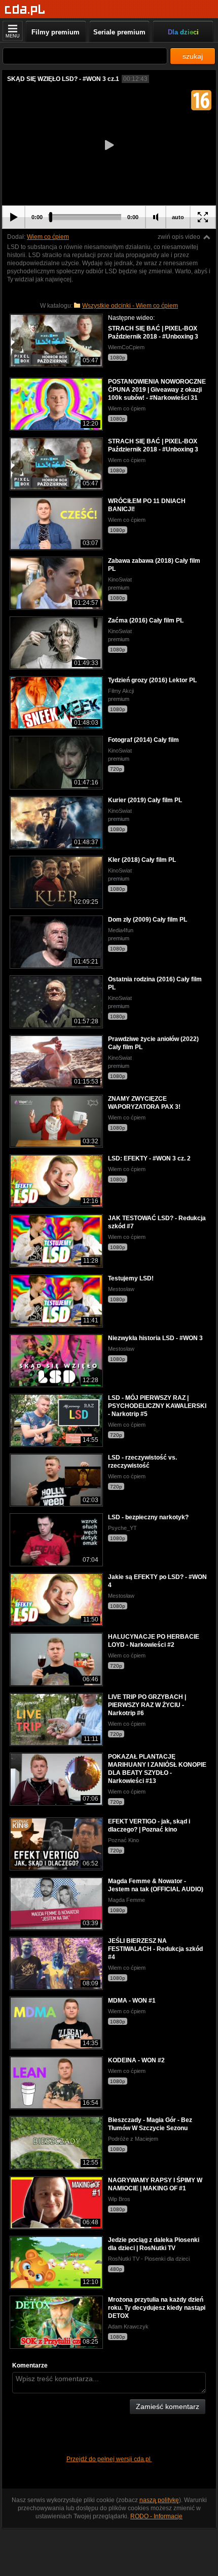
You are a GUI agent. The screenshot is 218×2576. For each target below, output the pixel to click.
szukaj (193, 56)
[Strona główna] (25, 10)
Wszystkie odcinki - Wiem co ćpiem (130, 305)
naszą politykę (159, 2500)
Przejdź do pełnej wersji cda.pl (109, 2459)
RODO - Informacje (156, 2516)
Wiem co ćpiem (48, 236)
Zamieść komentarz (167, 2406)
+++
• _PROBLEM DETAILS_
Return a copy of every line in the records that includes the string "ćpiem".

• _RESULT_
Wszystkie odcinki - Wiem co ćpiem (130, 305)
Wiem co ćpiem (48, 236)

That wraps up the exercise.